US Fed leaves key rates unchanged: Full text from Fed's monetary policy statement

The US Federal Reserve on Wednesday left the key lending rates unchanged at 5.25% - 5.50% for a fifth straight meeting after a two-day Federal Open Market Committee (FOMC) consultation, despite signs that inflation stayed surprisingly high at the start of the year

The Fed updated the economic forecasts, sharply upgrading the US growth outlook for this year to 2.1% from 1.4% in December

The US Federal Reserve on Wednesday left the key lending rates unchanged at 5.25 per cent - 5.50 per cent for a fifth straight meeting after a two-day Federal Open Market Committee (FOMC) consultation, despite signs that inflation stayed surprisingly high at the start of the year.

The policy makers updated their economic forecasts, sharply upgrading the US growth outlook for this year to 2.1% from 1.4% in December. They left the headline inflation forecast unchanged but slightly raised the outlook for annual "core" inflation —excluding energy and food prices — to 2.6%.
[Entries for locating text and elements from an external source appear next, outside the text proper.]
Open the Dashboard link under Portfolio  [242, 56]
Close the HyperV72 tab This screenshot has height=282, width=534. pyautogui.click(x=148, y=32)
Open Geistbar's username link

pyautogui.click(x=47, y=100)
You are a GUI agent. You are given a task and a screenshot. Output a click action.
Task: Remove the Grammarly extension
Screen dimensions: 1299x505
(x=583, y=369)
Here is the full text from the Fed's monetary policy statement:

Recent indicators suggest that economic activity has been expanding at a solid pace. Job gains have remained strong, and the unemployment rate has remained low. Inflation has eased over the past year but remains elevated.
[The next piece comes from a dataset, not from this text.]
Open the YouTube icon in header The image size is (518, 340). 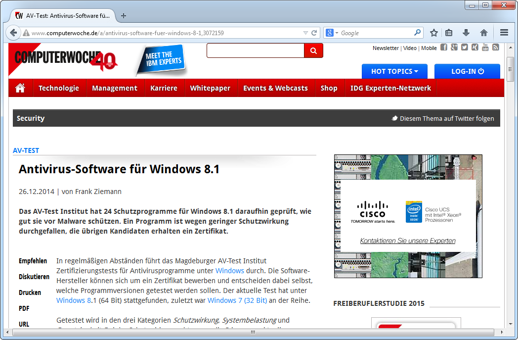click(485, 48)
The Committee seeks to achieve maximum employment and inflation at the rate of 2 percent over the longer run. The Committee judges that the risks to achieving its employment and inflation goals are moving into better balance. The economic outlook is uncertain, and the Committee remains highly attentive to inflation risks.

In support of its goals, the Committee decided to maintain the target range for the federal funds rate at 5-1/4 to 5-1/2 percent. In considering any adjustments to the target range for the federal funds rate, the Committee will carefully assess incoming data, the evolving outlook, and the balance of risks. The Committee does not expect it will be appropriate to reduce the target range until it has gained greater confidence that inflation is moving sustainably toward 2 percent. In addition, the Committee will continue reducing its holdings of Treasury securities and agency debt and agency mortgage-backed securities, as described in its previously announced plans. The Committee is strongly committed to returning inflation to its 2 percent objective.
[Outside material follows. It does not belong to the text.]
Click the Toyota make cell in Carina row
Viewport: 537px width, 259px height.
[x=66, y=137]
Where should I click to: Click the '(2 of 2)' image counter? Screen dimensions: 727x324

In assessing the appropriate stance of monetary policy, the Committee will continue to monitor the implications of incoming information for the economic outlook. The Committee would be prepared to adjust the stance of monetary policy as appropriate if risks emerge that could impede the attainment of the Committee's goals. The Committee's assessments will take into account a wide range of information, including readings on labor market conditions, inflation pressures and inflation expectations, and financial and international developments.

Voting for the monetary policy action were Jerome H. Powell, Chair; John C. Williams, Vice Chair; Thomas I. Barkin; Michael S. Barr; Raphael W. Bostic; Michelle W. Bowman; Lisa D. Cook; Mary C. Daly; Philip N. Jefferson; Adriana D. Kugler; Loretta J. Mester; and Christopher J. Waller.